Ex Siri soffre per Es.Terni

"Autovetture, motorini, furgoni, camper, scooter, auto blu con a pochi metri qualche sparuto bambino che prova a giocare o ad andare in bici consapevole di rischiare di essere investito...."
É la fotografia del parco pubblico interno dell'ex Siri scattata da uno dei residenti durante il festival Es.terni.
Una finestra su un cortile meraviglioso, uno dei migliori esempi di recupero industriale a destinazione plurima esistenti oggi in Italia.
"Questa zona - scrive polemicamente la famiglia residente - è stata più volte definita dal nostro sindaco la rive gauche ternana, o meglio la città della cultura, peccato che lui stesso la frequenti poco per poterla conoscere ed apprezzare."
La famiglia parla di spazi verdi lasciati per mesi nell'incuria e che poi prima di un evento, per esempio in questi giorni il festival Esterni,
"di buon mattino si assiste al taglio dell'erba, alla ripresa dell'impianto di irrigazione da sempre esistente ma funzionante solo per brevissimi periodi e non in tutta la zona interessata, insomma grazie a convegni, visite di autorità, festival di arte contemporanea e affini la ex Siri vive quei pochi momenti di celebrità per poi ricadere inesorabilmente nel più assoluto anonimato."
La lettera di denuncia racconta della casetta del custode che si affaccia su via Campofregoso, fino a poco tempo fa abitata da un barbone e oggi murata per evitare altre intrusioni; della tettoia storica utilizzata come parcheggio; del laghetto industriale con i pesci rossi che nuotano tra le erbacce e i rifiuti; del teatro interno che doveva essere consegnato a settembre del 2006 e che è ancora un cantiere.
Insomma dell'ex Siri mezzo paradiso e metà "casino". Ma la vera emergenza resta quella delle auto che entrano selvagge dal cancello delle aquile profanando uno spazio che dovrebbe essere rigorosamente pedonale e mettendo a rischio chi passeggia o gioca per quei viali e i motori non se li aspetta.
Linda Di Pietro, presidente di Indisciplinarte, una delle associazioni che hanno organizzato Esterni replica dicendo che
"durante un festival c'è bisogno di un carico e scarico continuo di strumenti e materiali di scena.
Durante un festival c'è un traffico eccezionale difficile da gestire."
Ma Indisciplinarte, insieme al colosso Civita e a Terni Musei è anche la vincitrice virtuale, nel senso che è l'unica rimasta in gara, del bando per la gestione della rete museale e culturale cittadina, tra cui anche i musei dell'ex Siri con il bar caffetteria annesso, riaperto pro tempore con gestione targata Placebo durante il festival.

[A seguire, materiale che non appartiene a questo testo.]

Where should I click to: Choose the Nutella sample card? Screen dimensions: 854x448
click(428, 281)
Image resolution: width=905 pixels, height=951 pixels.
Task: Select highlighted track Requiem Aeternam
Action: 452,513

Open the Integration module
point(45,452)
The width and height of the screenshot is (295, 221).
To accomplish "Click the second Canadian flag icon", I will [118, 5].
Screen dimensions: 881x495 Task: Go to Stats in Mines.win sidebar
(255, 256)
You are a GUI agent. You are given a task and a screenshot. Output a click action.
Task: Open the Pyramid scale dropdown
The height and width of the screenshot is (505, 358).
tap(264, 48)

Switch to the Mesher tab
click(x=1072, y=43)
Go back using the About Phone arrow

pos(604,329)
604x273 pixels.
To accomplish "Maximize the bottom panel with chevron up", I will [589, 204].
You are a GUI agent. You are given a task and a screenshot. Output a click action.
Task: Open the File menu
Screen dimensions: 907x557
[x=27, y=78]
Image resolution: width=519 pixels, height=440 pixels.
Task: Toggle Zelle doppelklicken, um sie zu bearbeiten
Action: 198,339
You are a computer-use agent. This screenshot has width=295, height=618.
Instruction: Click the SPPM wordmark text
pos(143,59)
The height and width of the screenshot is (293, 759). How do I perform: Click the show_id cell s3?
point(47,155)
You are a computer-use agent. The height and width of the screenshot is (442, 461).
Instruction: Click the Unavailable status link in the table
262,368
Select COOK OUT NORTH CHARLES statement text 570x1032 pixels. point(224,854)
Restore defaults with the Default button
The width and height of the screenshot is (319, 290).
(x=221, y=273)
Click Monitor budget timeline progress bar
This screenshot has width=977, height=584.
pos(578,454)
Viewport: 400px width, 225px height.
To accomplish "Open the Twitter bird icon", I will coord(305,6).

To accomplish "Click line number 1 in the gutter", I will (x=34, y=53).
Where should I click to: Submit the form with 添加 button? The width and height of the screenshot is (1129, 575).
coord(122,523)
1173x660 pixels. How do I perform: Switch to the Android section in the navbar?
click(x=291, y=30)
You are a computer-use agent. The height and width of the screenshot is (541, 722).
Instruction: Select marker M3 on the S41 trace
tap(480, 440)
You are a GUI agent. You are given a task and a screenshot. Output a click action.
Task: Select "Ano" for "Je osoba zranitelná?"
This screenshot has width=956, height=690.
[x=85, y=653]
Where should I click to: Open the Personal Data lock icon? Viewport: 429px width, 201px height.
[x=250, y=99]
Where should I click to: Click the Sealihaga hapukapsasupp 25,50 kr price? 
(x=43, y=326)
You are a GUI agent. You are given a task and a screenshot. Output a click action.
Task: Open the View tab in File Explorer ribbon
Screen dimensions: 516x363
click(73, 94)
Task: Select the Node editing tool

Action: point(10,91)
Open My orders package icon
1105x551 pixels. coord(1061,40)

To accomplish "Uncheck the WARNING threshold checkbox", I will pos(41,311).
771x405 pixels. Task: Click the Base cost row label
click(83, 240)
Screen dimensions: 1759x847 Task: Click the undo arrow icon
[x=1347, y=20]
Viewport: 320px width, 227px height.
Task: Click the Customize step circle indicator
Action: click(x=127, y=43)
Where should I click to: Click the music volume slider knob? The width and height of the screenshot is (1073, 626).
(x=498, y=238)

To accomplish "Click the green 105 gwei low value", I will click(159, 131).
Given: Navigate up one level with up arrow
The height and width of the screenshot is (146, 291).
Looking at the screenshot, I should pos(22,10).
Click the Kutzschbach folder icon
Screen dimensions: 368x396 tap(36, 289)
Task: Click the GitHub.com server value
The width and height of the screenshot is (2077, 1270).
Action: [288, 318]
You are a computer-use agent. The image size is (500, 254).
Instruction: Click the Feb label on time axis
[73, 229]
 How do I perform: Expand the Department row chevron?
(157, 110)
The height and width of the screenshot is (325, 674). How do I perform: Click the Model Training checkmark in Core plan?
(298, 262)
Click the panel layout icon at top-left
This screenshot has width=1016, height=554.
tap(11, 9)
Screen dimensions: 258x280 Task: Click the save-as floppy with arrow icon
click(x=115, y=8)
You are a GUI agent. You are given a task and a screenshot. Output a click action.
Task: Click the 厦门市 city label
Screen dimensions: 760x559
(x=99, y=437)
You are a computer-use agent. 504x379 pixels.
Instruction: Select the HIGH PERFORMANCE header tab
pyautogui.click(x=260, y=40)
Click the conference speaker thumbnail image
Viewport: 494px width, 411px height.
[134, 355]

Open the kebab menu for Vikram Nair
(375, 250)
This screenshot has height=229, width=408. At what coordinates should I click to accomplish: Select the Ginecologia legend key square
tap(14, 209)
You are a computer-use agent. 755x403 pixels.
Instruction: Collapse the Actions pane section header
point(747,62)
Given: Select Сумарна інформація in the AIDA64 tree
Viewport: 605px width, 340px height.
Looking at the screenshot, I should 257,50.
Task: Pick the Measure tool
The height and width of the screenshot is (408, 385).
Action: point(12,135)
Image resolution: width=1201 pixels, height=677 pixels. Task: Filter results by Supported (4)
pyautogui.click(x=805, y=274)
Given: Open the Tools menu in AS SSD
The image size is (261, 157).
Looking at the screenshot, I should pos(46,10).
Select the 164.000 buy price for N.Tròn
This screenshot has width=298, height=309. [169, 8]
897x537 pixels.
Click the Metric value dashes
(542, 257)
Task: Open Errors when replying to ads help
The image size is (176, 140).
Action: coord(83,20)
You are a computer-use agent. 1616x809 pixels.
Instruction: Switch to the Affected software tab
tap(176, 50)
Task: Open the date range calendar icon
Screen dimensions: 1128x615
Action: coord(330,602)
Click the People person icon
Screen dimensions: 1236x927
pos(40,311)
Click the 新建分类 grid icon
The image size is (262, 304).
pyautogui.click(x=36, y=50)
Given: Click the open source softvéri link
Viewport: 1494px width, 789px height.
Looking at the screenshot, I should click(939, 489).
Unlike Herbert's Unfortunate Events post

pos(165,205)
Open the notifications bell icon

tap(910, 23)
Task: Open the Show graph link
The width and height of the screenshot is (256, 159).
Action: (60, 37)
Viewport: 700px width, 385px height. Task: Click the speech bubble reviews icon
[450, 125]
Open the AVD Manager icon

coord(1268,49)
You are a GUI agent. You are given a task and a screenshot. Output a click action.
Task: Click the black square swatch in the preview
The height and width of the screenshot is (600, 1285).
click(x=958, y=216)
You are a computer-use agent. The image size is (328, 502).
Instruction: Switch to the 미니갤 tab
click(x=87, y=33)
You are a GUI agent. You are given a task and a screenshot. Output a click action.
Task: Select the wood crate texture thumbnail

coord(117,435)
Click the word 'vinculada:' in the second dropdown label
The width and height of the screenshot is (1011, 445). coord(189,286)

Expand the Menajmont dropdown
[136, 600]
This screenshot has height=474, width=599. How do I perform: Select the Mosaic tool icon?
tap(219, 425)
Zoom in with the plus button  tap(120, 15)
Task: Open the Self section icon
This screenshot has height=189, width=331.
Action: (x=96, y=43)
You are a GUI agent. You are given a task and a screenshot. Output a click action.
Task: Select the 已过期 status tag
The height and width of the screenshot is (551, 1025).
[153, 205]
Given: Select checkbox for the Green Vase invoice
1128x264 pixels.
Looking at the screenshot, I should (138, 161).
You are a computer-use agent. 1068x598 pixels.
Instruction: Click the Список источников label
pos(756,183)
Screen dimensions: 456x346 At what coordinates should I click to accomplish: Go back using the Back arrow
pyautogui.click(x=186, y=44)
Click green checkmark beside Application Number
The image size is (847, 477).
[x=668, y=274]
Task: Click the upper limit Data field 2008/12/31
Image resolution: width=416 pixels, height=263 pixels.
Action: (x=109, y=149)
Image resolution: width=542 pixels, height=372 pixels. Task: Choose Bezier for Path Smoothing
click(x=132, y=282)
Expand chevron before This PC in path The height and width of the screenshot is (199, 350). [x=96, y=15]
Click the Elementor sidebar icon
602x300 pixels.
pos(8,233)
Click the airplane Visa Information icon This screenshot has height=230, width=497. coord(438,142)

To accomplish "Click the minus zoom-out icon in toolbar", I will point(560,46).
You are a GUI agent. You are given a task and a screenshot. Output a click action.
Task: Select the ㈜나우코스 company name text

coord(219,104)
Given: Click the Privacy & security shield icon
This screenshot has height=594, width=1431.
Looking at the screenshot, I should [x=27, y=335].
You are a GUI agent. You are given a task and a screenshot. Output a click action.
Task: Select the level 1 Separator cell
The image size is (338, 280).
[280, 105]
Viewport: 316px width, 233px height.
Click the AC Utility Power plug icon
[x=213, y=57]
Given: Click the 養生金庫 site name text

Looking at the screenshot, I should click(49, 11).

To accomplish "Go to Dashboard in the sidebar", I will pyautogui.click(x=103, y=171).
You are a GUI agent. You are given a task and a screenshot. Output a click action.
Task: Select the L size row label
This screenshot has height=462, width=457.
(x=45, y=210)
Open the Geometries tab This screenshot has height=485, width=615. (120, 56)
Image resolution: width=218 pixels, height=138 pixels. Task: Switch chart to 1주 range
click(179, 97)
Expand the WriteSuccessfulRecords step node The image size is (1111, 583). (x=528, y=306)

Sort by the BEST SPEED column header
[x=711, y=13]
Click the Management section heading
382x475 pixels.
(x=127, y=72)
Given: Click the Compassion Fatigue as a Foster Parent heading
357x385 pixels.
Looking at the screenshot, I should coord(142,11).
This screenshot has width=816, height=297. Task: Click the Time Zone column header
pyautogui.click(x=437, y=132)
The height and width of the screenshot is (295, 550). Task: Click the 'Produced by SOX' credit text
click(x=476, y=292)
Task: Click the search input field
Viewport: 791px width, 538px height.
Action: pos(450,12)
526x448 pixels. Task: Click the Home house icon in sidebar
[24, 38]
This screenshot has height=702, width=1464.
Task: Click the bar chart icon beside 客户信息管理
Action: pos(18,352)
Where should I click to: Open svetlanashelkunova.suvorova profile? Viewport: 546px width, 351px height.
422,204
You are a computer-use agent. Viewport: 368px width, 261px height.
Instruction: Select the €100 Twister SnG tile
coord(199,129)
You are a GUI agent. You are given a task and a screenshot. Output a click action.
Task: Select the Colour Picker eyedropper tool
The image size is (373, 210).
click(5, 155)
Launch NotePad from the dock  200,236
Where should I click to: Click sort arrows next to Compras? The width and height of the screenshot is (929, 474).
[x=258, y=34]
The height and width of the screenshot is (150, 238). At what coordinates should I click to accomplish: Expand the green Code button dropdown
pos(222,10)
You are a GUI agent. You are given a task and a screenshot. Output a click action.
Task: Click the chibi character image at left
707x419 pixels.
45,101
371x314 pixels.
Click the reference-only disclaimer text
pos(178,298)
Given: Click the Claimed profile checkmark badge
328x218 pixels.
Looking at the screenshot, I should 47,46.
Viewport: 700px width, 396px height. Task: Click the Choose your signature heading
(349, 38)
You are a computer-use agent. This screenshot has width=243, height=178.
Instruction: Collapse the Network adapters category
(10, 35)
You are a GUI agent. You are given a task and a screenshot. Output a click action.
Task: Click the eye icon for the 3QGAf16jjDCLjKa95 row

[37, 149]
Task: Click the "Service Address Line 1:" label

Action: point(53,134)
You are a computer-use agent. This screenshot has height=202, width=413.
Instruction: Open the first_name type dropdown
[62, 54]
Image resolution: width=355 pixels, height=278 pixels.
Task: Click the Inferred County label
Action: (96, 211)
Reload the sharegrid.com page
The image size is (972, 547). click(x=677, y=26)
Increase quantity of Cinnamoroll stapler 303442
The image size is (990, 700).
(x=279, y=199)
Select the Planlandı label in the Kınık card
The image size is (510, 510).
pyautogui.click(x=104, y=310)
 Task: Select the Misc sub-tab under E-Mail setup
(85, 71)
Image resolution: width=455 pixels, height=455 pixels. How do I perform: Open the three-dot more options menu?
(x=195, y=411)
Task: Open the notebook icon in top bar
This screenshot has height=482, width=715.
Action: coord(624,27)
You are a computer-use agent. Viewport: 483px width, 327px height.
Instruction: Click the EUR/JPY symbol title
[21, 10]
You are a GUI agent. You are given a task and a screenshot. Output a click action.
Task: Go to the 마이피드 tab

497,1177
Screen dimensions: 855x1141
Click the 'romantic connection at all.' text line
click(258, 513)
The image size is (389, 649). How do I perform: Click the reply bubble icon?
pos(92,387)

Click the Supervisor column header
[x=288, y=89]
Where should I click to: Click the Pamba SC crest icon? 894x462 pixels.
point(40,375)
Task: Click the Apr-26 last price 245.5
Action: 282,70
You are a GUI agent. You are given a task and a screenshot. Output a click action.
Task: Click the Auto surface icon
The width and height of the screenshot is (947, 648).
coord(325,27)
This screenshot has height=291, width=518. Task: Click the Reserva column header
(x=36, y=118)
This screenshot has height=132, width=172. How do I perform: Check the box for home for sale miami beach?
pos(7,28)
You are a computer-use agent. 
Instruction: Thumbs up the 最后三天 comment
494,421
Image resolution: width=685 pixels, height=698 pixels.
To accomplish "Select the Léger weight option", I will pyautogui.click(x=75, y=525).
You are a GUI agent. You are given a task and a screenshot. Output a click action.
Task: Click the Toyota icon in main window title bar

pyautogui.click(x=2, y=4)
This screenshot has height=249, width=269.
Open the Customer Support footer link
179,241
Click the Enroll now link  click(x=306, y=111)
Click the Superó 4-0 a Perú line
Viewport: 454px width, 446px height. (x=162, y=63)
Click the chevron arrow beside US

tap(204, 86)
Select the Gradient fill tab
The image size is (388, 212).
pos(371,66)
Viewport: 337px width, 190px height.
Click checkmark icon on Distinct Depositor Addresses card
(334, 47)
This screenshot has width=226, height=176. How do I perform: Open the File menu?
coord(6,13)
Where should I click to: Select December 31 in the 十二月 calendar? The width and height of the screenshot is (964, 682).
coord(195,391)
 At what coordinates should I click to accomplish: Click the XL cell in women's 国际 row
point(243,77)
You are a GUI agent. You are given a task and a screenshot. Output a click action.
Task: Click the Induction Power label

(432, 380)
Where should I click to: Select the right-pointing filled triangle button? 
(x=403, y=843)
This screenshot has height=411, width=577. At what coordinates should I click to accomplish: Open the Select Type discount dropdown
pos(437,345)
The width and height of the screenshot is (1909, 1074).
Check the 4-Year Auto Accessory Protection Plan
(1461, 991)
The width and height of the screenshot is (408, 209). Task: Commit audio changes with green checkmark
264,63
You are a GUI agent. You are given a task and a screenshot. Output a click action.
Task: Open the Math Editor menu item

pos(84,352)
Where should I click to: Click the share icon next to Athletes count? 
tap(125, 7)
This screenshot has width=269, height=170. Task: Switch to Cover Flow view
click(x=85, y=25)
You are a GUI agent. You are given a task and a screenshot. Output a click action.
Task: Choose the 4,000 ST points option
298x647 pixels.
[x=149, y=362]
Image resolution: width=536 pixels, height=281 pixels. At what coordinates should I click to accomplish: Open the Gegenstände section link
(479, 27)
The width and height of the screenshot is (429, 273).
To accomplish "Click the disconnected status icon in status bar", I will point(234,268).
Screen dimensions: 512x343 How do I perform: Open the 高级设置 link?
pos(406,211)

"Anche per noi lo spazio pedonale è sacro - chiarisce Linda Di Pietro - d'altronde il cancello delle aquile non si può chiudere per ragioni di carico e scarico dei musei, del teatro e dello stesso bar.
La soluzione più razionale è quella di un dissuasore attivato col telecomando messo al centro del cancello.
Si alza e si abbassa secondo le esigenze."
Razionale, banale. Verrà messo in pratica?